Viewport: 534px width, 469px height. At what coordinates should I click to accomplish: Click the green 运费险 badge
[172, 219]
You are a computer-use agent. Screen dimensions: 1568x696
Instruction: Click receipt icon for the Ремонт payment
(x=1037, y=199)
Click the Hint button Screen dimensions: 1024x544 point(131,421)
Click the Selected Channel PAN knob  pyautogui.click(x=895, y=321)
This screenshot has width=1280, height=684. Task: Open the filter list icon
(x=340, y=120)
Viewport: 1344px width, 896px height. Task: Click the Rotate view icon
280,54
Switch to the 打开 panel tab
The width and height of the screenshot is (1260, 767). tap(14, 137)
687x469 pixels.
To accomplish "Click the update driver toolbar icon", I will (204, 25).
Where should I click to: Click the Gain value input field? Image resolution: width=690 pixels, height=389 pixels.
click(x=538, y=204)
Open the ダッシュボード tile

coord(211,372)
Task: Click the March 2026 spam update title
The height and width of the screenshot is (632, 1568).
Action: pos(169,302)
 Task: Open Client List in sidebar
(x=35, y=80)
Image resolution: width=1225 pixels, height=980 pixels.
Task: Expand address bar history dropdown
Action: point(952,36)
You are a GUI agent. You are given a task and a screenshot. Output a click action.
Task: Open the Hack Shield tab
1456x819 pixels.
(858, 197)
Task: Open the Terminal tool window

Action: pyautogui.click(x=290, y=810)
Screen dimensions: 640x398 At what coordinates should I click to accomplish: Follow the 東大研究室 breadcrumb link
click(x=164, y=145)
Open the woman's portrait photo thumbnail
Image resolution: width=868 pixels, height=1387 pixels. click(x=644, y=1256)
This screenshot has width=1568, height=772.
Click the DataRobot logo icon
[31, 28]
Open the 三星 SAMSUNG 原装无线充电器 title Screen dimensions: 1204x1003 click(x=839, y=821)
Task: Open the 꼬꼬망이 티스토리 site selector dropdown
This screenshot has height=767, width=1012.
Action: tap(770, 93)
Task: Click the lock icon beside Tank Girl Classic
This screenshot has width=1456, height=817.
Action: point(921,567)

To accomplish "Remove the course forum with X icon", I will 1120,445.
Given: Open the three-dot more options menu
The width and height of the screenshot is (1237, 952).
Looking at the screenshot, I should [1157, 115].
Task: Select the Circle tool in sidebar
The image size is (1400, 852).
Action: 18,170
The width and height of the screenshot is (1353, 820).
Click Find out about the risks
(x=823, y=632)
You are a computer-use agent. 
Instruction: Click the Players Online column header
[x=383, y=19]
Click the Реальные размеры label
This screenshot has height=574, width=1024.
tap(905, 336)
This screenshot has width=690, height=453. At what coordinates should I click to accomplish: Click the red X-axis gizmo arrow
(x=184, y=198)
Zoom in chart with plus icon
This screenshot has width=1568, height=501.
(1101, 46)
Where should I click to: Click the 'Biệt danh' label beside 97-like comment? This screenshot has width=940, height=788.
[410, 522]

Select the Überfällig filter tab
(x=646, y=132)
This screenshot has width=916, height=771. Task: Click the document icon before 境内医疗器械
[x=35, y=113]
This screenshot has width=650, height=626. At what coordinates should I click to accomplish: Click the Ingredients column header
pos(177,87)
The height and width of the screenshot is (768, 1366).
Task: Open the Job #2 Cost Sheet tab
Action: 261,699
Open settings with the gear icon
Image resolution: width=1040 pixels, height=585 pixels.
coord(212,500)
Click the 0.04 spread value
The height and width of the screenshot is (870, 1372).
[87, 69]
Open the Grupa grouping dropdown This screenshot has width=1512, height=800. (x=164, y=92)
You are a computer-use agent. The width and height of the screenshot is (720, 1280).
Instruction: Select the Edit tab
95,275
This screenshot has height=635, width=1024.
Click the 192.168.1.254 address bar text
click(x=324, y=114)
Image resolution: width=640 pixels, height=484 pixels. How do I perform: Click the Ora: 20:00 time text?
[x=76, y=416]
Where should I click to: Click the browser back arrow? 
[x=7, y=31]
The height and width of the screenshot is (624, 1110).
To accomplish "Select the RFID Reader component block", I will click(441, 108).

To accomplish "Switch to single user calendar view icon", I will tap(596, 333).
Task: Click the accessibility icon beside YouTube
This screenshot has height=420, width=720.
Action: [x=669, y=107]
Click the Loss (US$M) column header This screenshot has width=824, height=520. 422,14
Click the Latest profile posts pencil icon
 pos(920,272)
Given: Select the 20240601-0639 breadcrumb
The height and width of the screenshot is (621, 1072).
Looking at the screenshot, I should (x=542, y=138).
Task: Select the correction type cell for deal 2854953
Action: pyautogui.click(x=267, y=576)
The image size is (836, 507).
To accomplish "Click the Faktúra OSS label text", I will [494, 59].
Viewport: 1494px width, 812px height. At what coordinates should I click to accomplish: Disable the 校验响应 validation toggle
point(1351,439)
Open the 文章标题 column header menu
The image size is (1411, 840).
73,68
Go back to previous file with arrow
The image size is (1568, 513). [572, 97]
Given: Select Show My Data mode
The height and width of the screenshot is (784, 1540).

————

▸ **GIVEN TASK**:
Could you copy out every one of the items above line for line, leaving each character unchanged?

▸ **OUTPUT OF THE EXERCISE**:
Viewport: 534px width, 469px height. At what coordinates should I click to accomplish: Click the green 运费险 badge
[172, 219]
You are a computer-use agent. Screen dimensions: 1568x696
Instruction: Click receipt icon for the Ремонт payment
(x=1037, y=199)
Click the Hint button Screen dimensions: 1024x544 point(131,421)
Click the Selected Channel PAN knob  pyautogui.click(x=895, y=321)
This screenshot has width=1280, height=684. Task: Open the filter list icon
(x=340, y=120)
Viewport: 1344px width, 896px height. Task: Click the Rotate view icon
280,54
Switch to the 打开 panel tab
The width and height of the screenshot is (1260, 767). tap(14, 137)
687x469 pixels.
To accomplish "Click the update driver toolbar icon", I will (204, 25).
Where should I click to: Click the Gain value input field? Image resolution: width=690 pixels, height=389 pixels.
click(x=538, y=204)
Open the ダッシュボード tile

coord(211,372)
Task: Click the March 2026 spam update title
The height and width of the screenshot is (632, 1568).
Action: pos(169,302)
 Task: Open Client List in sidebar
(x=35, y=80)
Image resolution: width=1225 pixels, height=980 pixels.
Task: Expand address bar history dropdown
Action: point(952,36)
You are a GUI agent. You are given a task and a screenshot. Output a click action.
Task: Open the Hack Shield tab
1456x819 pixels.
(858, 197)
Task: Open the Terminal tool window

Action: pyautogui.click(x=290, y=810)
Screen dimensions: 640x398 At what coordinates should I click to accomplish: Follow the 東大研究室 breadcrumb link
click(x=164, y=145)
Open the woman's portrait photo thumbnail
Image resolution: width=868 pixels, height=1387 pixels. click(x=644, y=1256)
This screenshot has width=1568, height=772.
Click the DataRobot logo icon
[31, 28]
Open the 三星 SAMSUNG 原装无线充电器 title Screen dimensions: 1204x1003 click(x=839, y=821)
Task: Open the 꼬꼬망이 티스토리 site selector dropdown
This screenshot has height=767, width=1012.
Action: tap(770, 93)
Task: Click the lock icon beside Tank Girl Classic
This screenshot has width=1456, height=817.
Action: point(921,567)

To accomplish "Remove the course forum with X icon", I will 1120,445.
Given: Open the three-dot more options menu
The width and height of the screenshot is (1237, 952).
Looking at the screenshot, I should [1157, 115].
Task: Select the Circle tool in sidebar
The image size is (1400, 852).
Action: 18,170
The width and height of the screenshot is (1353, 820).
Click Find out about the risks
(x=823, y=632)
You are a computer-use agent. 
Instruction: Click the Players Online column header
[x=383, y=19]
Click the Реальные размеры label
This screenshot has height=574, width=1024.
tap(905, 336)
This screenshot has width=690, height=453. At what coordinates should I click to accomplish: Click the red X-axis gizmo arrow
(x=184, y=198)
Zoom in chart with plus icon
This screenshot has width=1568, height=501.
(1101, 46)
Where should I click to: Click the 'Biệt danh' label beside 97-like comment? This screenshot has width=940, height=788.
[410, 522]

Select the Überfällig filter tab
(x=646, y=132)
This screenshot has width=916, height=771. Task: Click the document icon before 境内医疗器械
[x=35, y=113]
This screenshot has width=650, height=626. At what coordinates should I click to accomplish: Click the Ingredients column header
pos(177,87)
The height and width of the screenshot is (768, 1366).
Task: Open the Job #2 Cost Sheet tab
Action: 261,699
Open settings with the gear icon
Image resolution: width=1040 pixels, height=585 pixels.
coord(212,500)
Click the 0.04 spread value
The height and width of the screenshot is (870, 1372).
[87, 69]
Open the Grupa grouping dropdown This screenshot has width=1512, height=800. (x=164, y=92)
You are a computer-use agent. The width and height of the screenshot is (720, 1280).
Instruction: Select the Edit tab
95,275
This screenshot has height=635, width=1024.
Click the 192.168.1.254 address bar text
click(x=324, y=114)
Image resolution: width=640 pixels, height=484 pixels. How do I perform: Click the Ora: 20:00 time text?
[x=76, y=416]
Where should I click to: Click the browser back arrow? 
[x=7, y=31]
The height and width of the screenshot is (624, 1110).
To accomplish "Select the RFID Reader component block", I will click(441, 108).

To accomplish "Switch to single user calendar view icon", I will tap(596, 333).
Task: Click the accessibility icon beside YouTube
This screenshot has height=420, width=720.
Action: [x=669, y=107]
Click the Loss (US$M) column header This screenshot has width=824, height=520. 422,14
Click the Latest profile posts pencil icon
 pos(920,272)
Given: Select the 20240601-0639 breadcrumb
The height and width of the screenshot is (621, 1072).
Looking at the screenshot, I should (x=542, y=138).
Task: Select the correction type cell for deal 2854953
Action: pyautogui.click(x=267, y=576)
The image size is (836, 507).
To accomplish "Click the Faktúra OSS label text", I will [494, 59].
Viewport: 1494px width, 812px height. At what coordinates should I click to accomplish: Disable the 校验响应 validation toggle
point(1351,439)
Open the 文章标题 column header menu
The image size is (1411, 840).
73,68
Go back to previous file with arrow
The image size is (1568, 513). [572, 97]
Given: Select Show My Data mode
The height and width of the screenshot is (784, 1540).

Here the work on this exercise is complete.